During a contact EMV transaction, when are the ARQC, AAC, AC, and their corresponding CDOL1 generated?
Answer:
Begin a transaction with "startTransaction" command. "authenticateTransaction" is the next step, which may or may not be called automatically. authenticateTransaction is a step that allows you, to "pause" the transaction, if desired, to understand what card is being processed in case you want to make any changes, like changing the amount if a store card is being used. At the end of the authenticateTransaction step (or the end of the start transaction step (if using auto-authentication), the card must make a decision. It uses the CDOL1 to give the ICC the tags it needs to generate an Application Cryptogram (AC). There are three types of AC:
ARQC: this is the card telling you it needs to know the host's decision before it can give you its final decision (GO_ONLINE); the transaction is still in progress waiting for that data.
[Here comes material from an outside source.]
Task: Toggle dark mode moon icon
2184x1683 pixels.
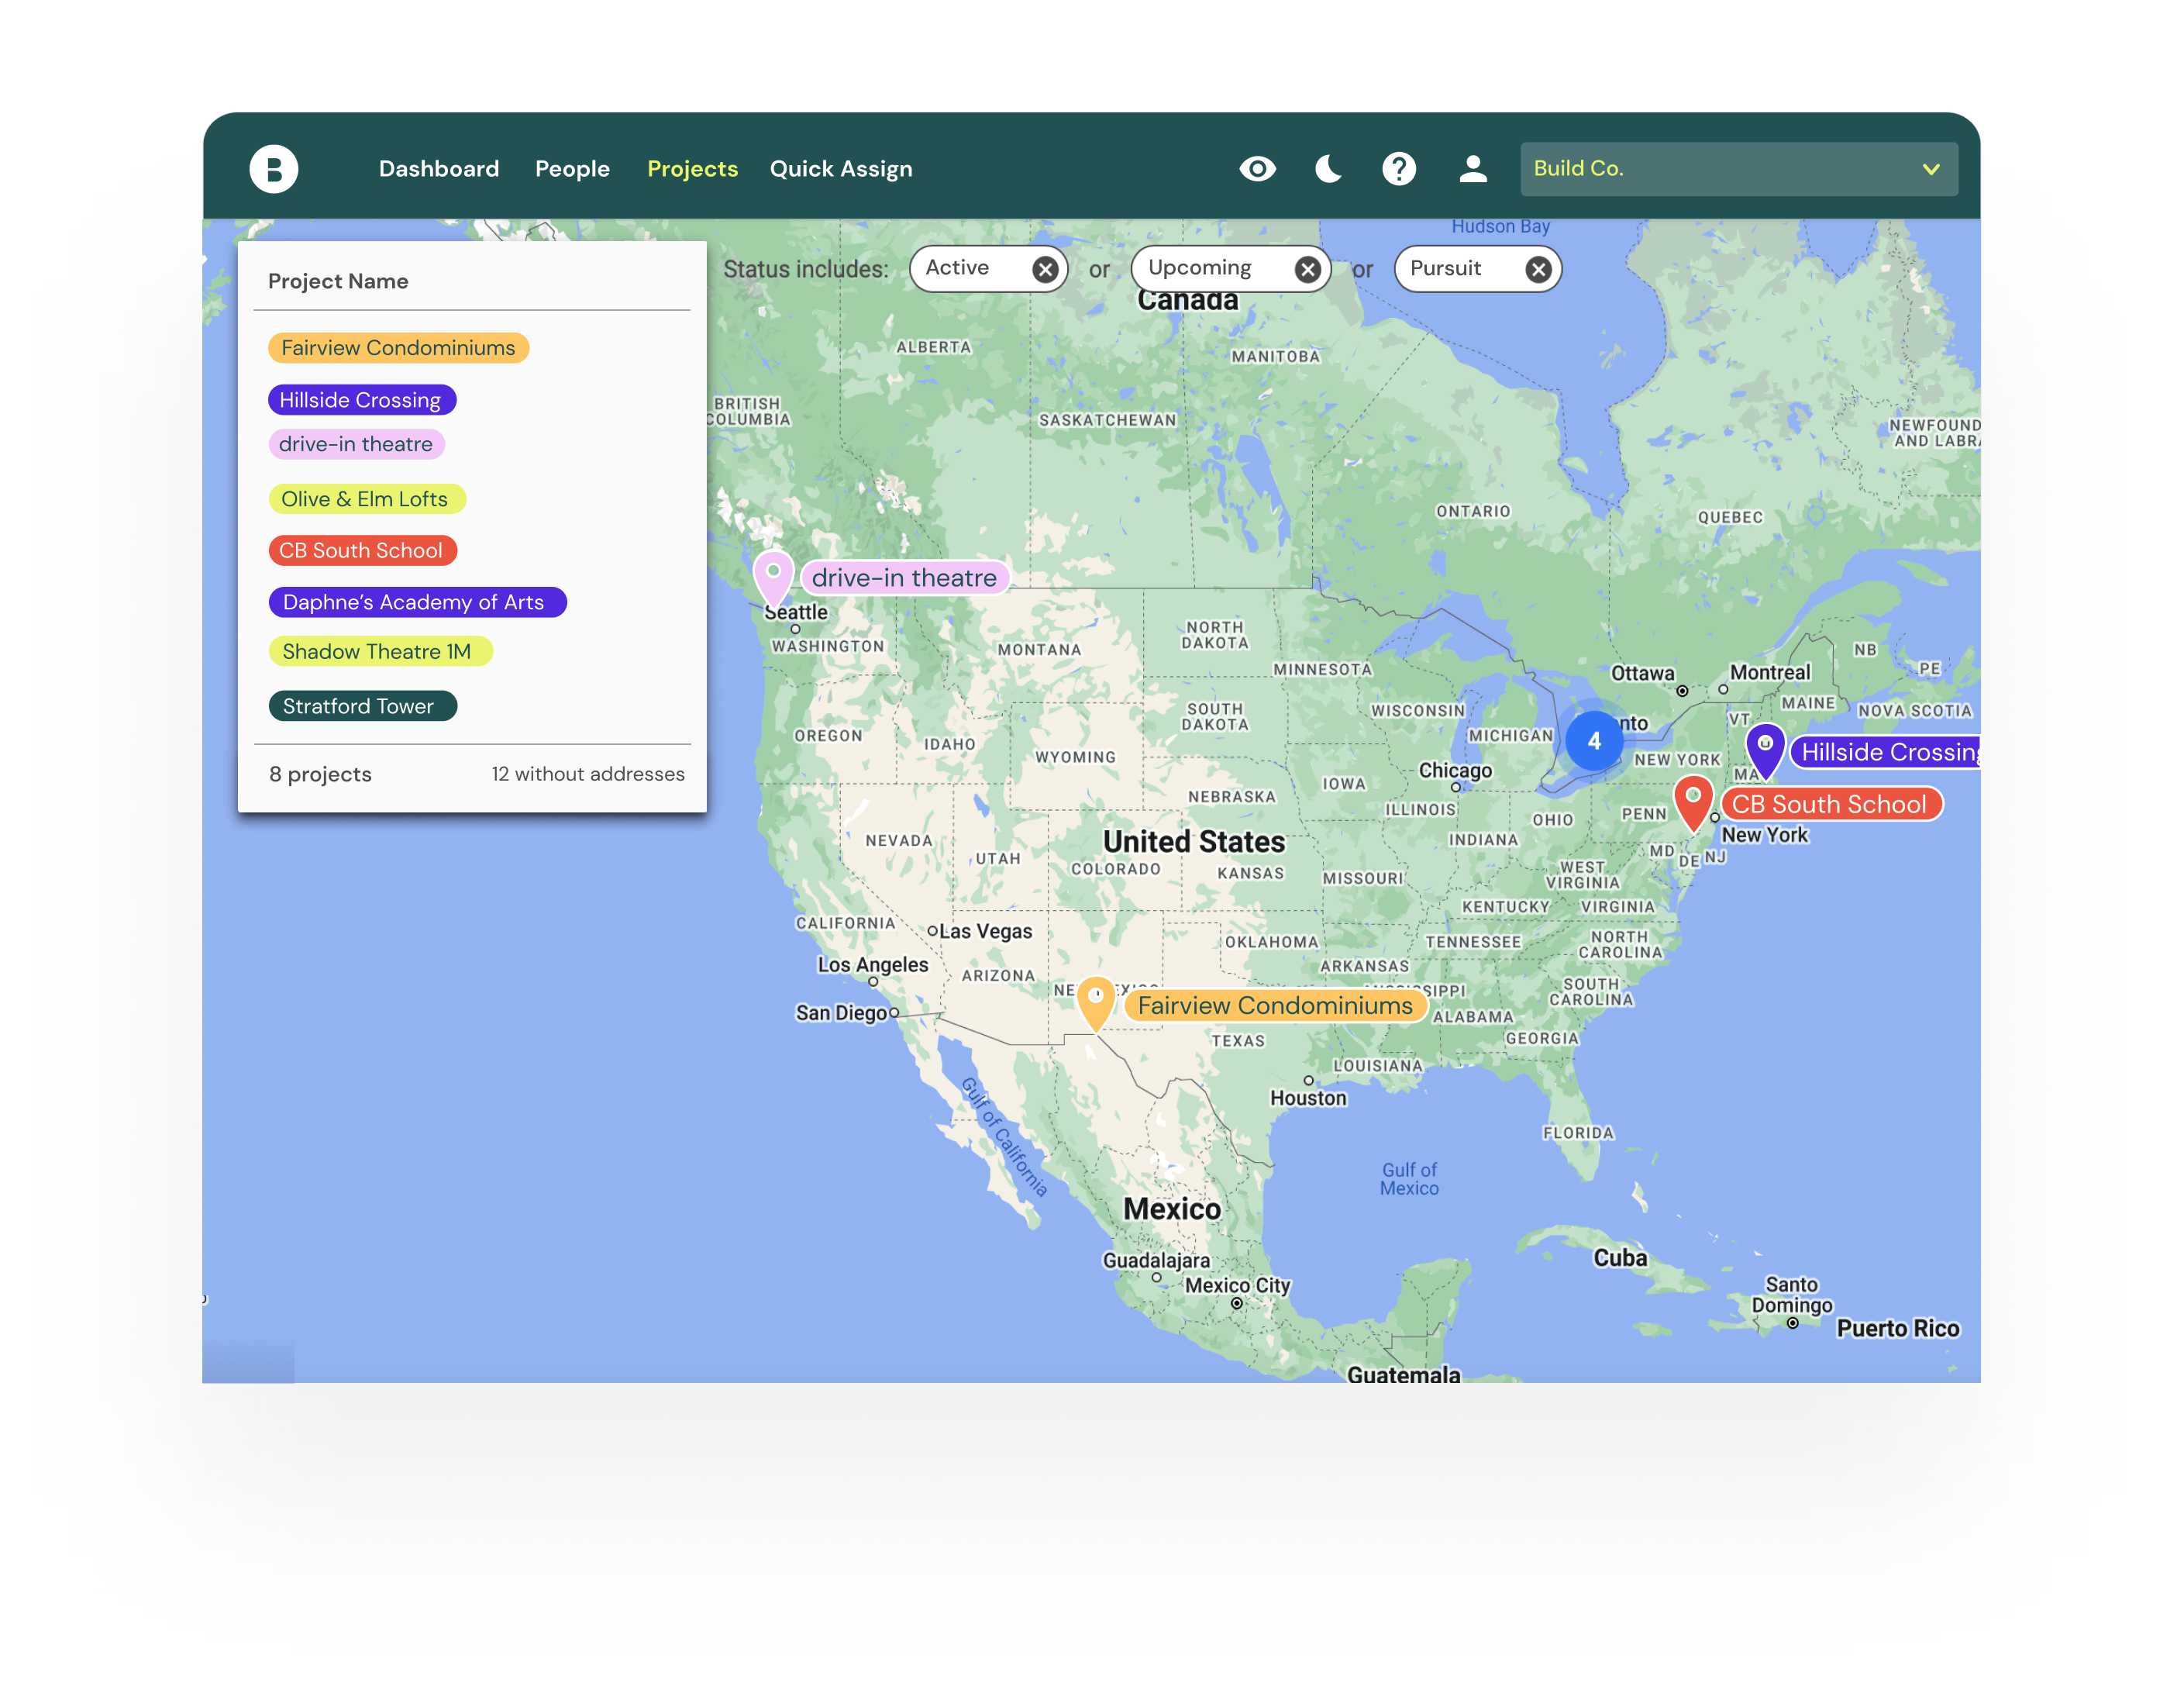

AAC: this is the card telling you it made its final decision, which is declined, and that you don't need to contact the host (DECLINE_OFFLINE); the transaction is now over
TC: this is the card telling you it made its final decision, which is approved, and that you don't need to contact the host (APPROVE_OFFLINE); the transaction is now over.
If you got ARQC, you send that AC and other relevant tags to a host for a decision. You may get up to three pieces of information from the host. The decision (Tag 8A), the Issuer Authentication Data (Tag 91) and issuer scripts (Tags 71 and 72). Feed this information back to the card with a "completeTransaction" call.
The ICC then uses tags in CDOL to generate the second application AC. This is the card making the final decision, it can be either AAC (declined) or TC (approved). The transaction is now over.
Remember that in a standard EMV transaction, it is the card that makes the final decision, not the host. There may be cases where the host approves the transaction, but the card still declines it.